In Sweet Home, Oregon, what began as a case of suspected suicide has now spiraled into one of the strangest homicide investigations the state has seen in years.
Authorities announced that Jerod L. Norman, 40, has been charged with murder and abuse of a corpse in connection with the July 2024 death of his girlfriend, Mariah King, 30. Norman, who was arrested in January after a months-long investigation, remains in custody at the Linn County Jail without bail.
At first, King’s death seemed like a tragic suicide. She was found in the workshop of the home she shared with Norman, and the scene bore the hallmarks of self-inflicted hanging. But questions arose quickly. A county medical death investigator noticed inconsistencies between the marks on King’s neck and the rope nearby. When the medical examiner performed a postmortem exam, the mystery deepened.

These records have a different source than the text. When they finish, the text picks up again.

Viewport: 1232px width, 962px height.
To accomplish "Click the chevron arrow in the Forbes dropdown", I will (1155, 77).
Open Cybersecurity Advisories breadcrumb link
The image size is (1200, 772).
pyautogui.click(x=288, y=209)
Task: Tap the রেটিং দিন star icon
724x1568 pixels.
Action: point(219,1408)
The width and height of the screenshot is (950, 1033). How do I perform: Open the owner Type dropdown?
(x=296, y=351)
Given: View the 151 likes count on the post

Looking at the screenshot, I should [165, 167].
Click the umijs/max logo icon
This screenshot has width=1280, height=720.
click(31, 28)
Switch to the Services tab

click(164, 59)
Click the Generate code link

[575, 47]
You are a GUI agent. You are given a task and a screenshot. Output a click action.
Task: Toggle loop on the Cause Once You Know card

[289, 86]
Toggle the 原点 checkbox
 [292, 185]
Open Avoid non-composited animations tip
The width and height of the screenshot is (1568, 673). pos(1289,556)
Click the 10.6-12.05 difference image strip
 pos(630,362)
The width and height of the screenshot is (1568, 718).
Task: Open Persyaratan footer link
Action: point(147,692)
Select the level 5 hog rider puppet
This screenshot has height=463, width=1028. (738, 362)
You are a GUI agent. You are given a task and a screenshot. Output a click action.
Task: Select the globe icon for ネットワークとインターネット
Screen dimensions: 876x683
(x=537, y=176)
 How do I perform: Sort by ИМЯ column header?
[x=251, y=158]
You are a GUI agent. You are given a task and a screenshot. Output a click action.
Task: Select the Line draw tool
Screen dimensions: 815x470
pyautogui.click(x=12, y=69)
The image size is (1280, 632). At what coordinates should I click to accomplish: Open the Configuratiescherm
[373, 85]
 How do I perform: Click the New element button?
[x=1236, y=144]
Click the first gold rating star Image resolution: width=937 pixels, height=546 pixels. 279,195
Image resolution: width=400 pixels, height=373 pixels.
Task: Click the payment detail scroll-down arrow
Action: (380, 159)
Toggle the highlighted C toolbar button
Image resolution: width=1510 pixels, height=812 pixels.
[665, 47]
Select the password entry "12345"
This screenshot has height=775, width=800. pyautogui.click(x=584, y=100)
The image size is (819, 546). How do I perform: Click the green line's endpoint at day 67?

During the autopsy, Oregon’s chief medical examiner discovered something shocking: an intact bullet lodged in King’s abdominal cavity. It wasn’t fired from a gun—it was unspent. Investigators later testified that it appeared to have been inserted into King’s body after death, passing through her vaginal wall. The bizarre detail set the case apart, raising more questions than answers about what really happened that July night.
Prosecutors revealed the finding during a recent bail hearing, even as the full case file remains sealed. Circuit Judge Keith Stein, puzzled by the autopsy’s revelations, interrupted testimony to ask how such a discovery could even be possible. The investigator admitted that the bullet’s path was unlike anything he had seen.
Norman has maintained his innocence, with his defense team arguing that King died by suicide after a long struggle with mental health, substance use, and self-harm. His lawyers pointed to text messages and witness statements from the hours before her death. One store clerk said King admitted to a recent suicide attempt just days earlier.
Norman’s defense has leaned heavily on those accounts, even noting that when police performed a welfare check shortly before her death, King told officers she was fine and angrily dismissed them. Hours later, Norman said he found her body locked in the workshop.
Still, prosecutors appear convinced that King’s death was not her own doing. The discovery of the bullet has become a crucial—and confounding—piece of evidence. Norman’s lawyer countered that no fingerprints were found on the round, and even Norman himself seemed confused when confronted, allegedly asking police whether King could have “eaten it.”
King leaves behind two young children. Her sister remembered her in a fundraiser as “the rockstar she was,” a woman with “the biggest heart” whose life ended far too soon.
As the case heads toward its next court date, what remains is a story of a death that began with a neat label—suicide—but has since unraveled into a disturbing and baffling criminal mystery, one where even the evidence seems to resist easy explanation.